_PROVIDED RECORDS_
=-=-=-=-=

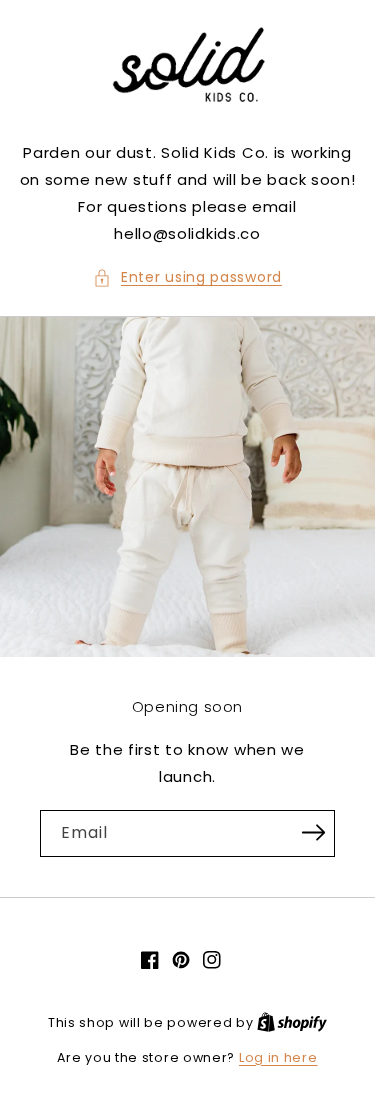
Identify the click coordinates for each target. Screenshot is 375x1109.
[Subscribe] (313, 832)
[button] (187, 277)
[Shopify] (292, 1022)
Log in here (278, 1057)
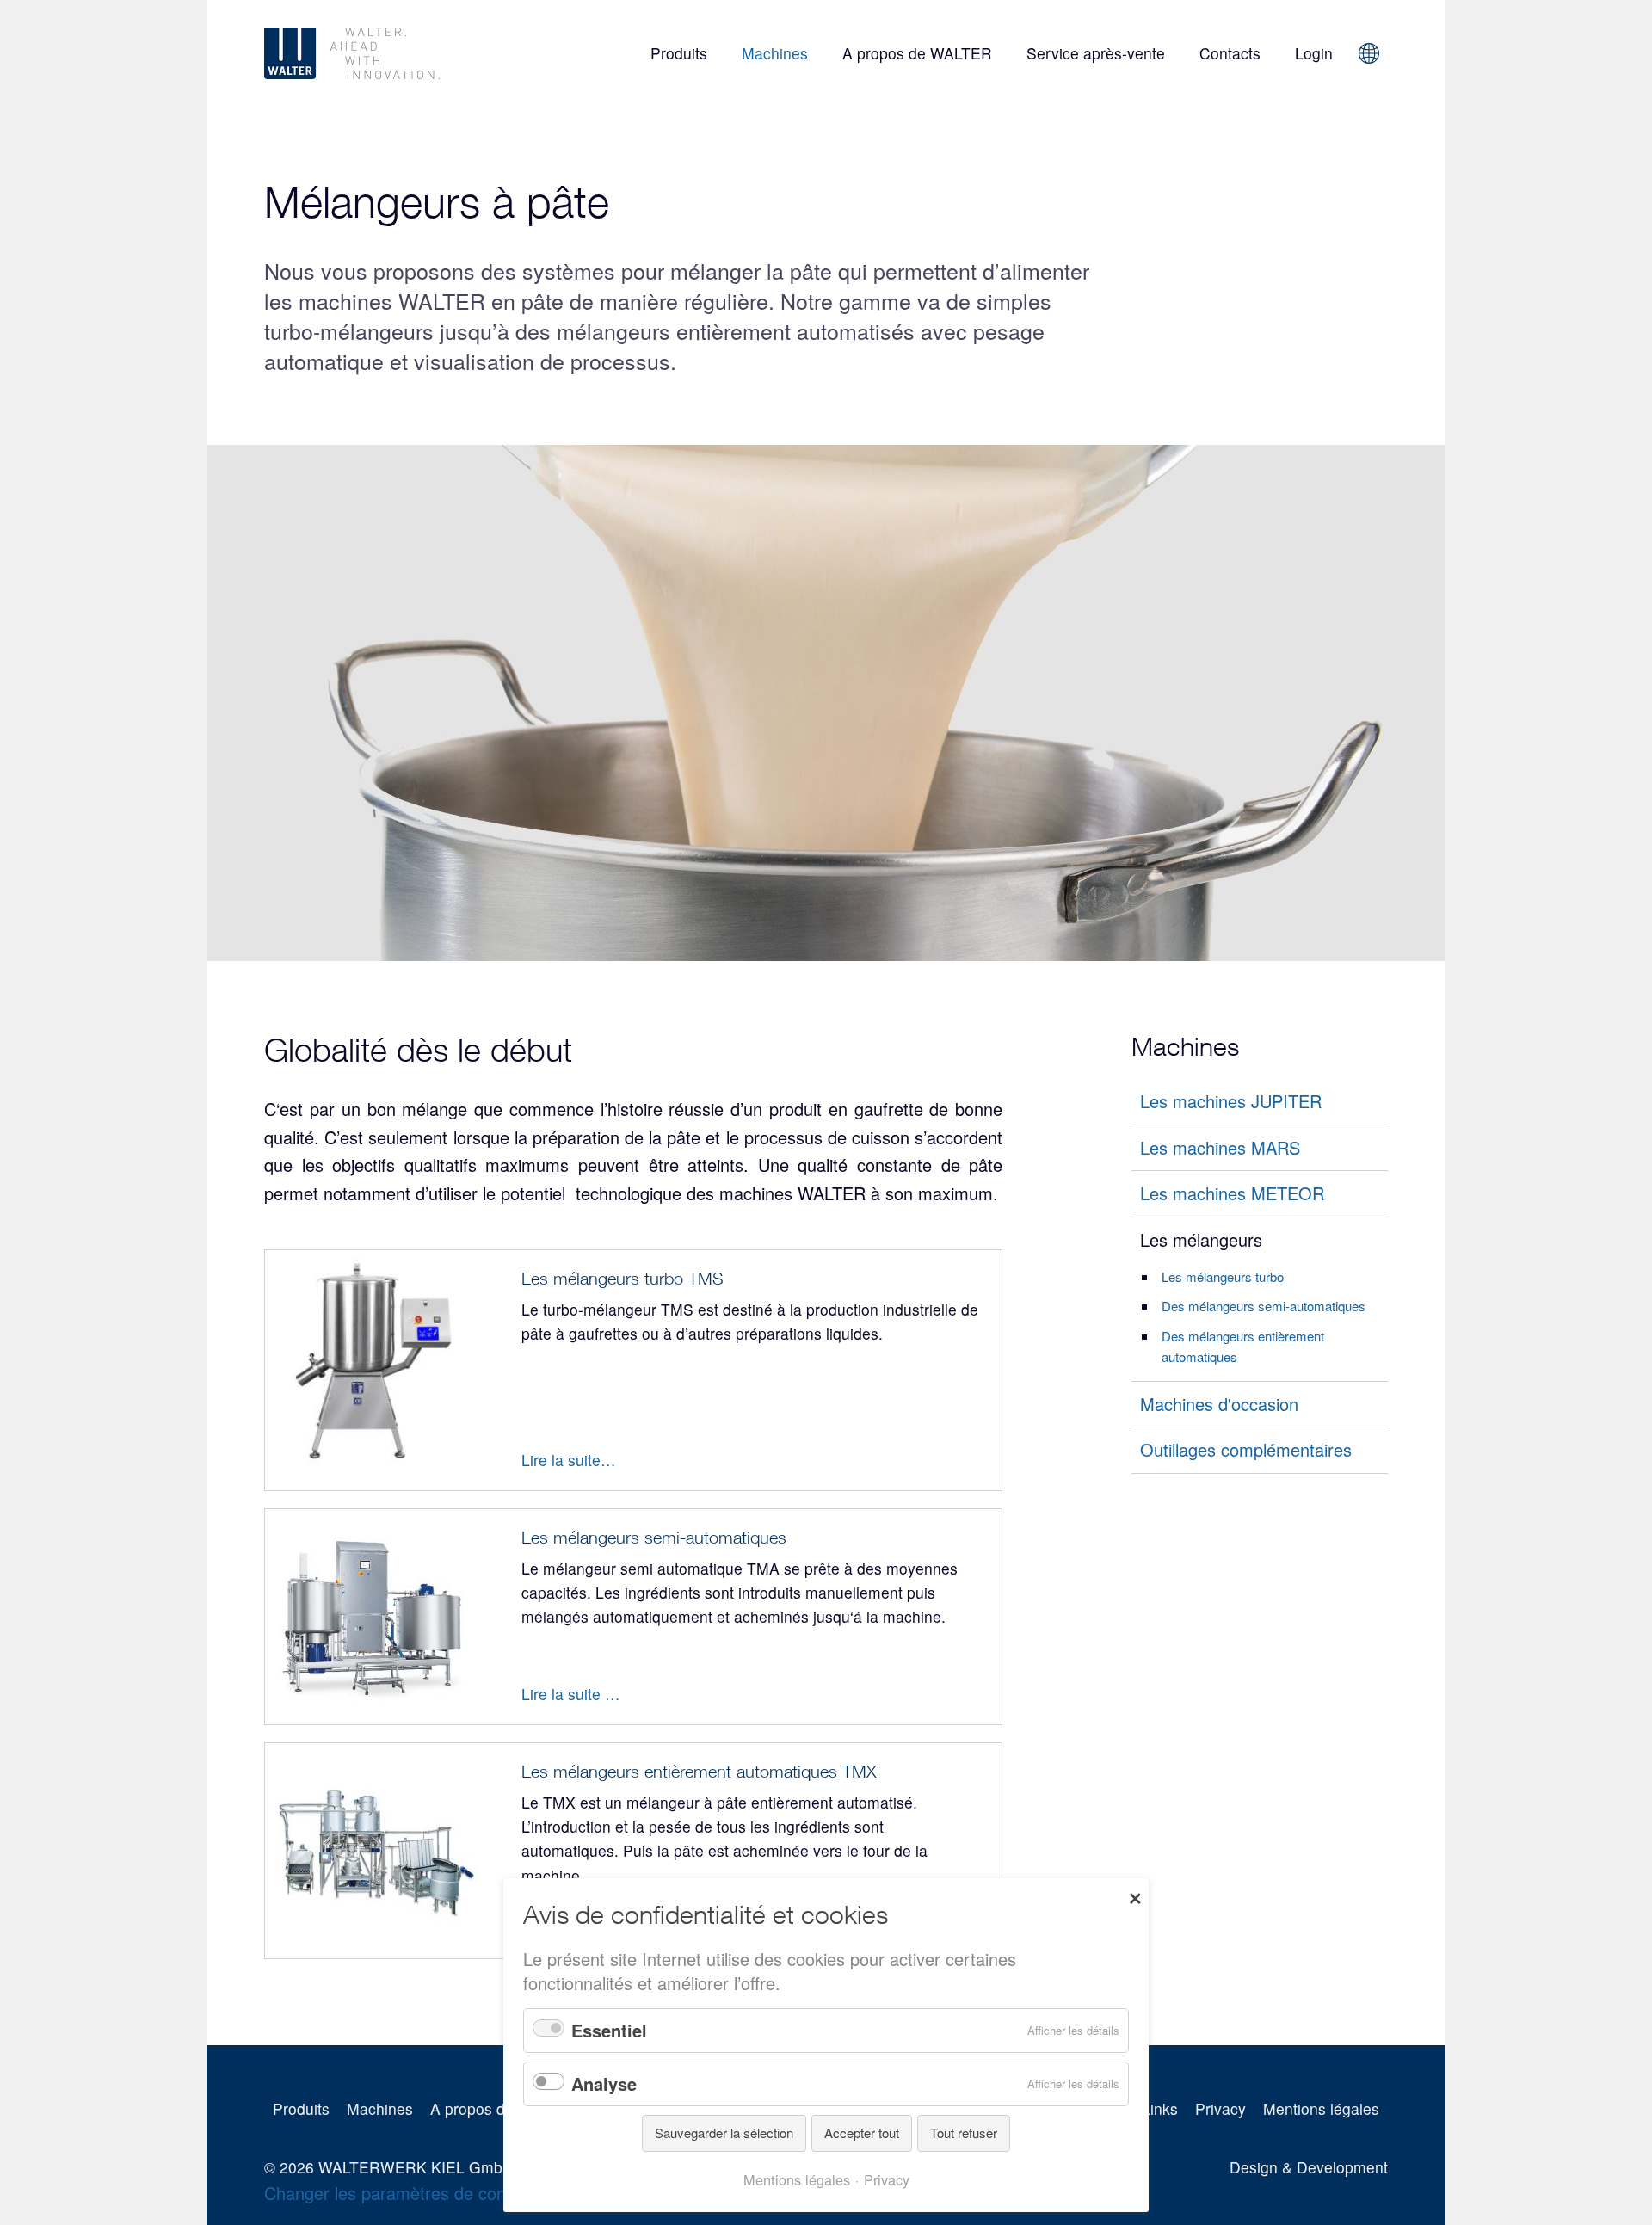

=-=-=-=-=

Please print all of the records above exactly, omitting each picture.

Identify the click coordinates for each target. Screenshot is 375x1109.
[Subscribe] (313, 832)
[button] (187, 277)
[Shopify] (292, 1022)
Log in here (278, 1057)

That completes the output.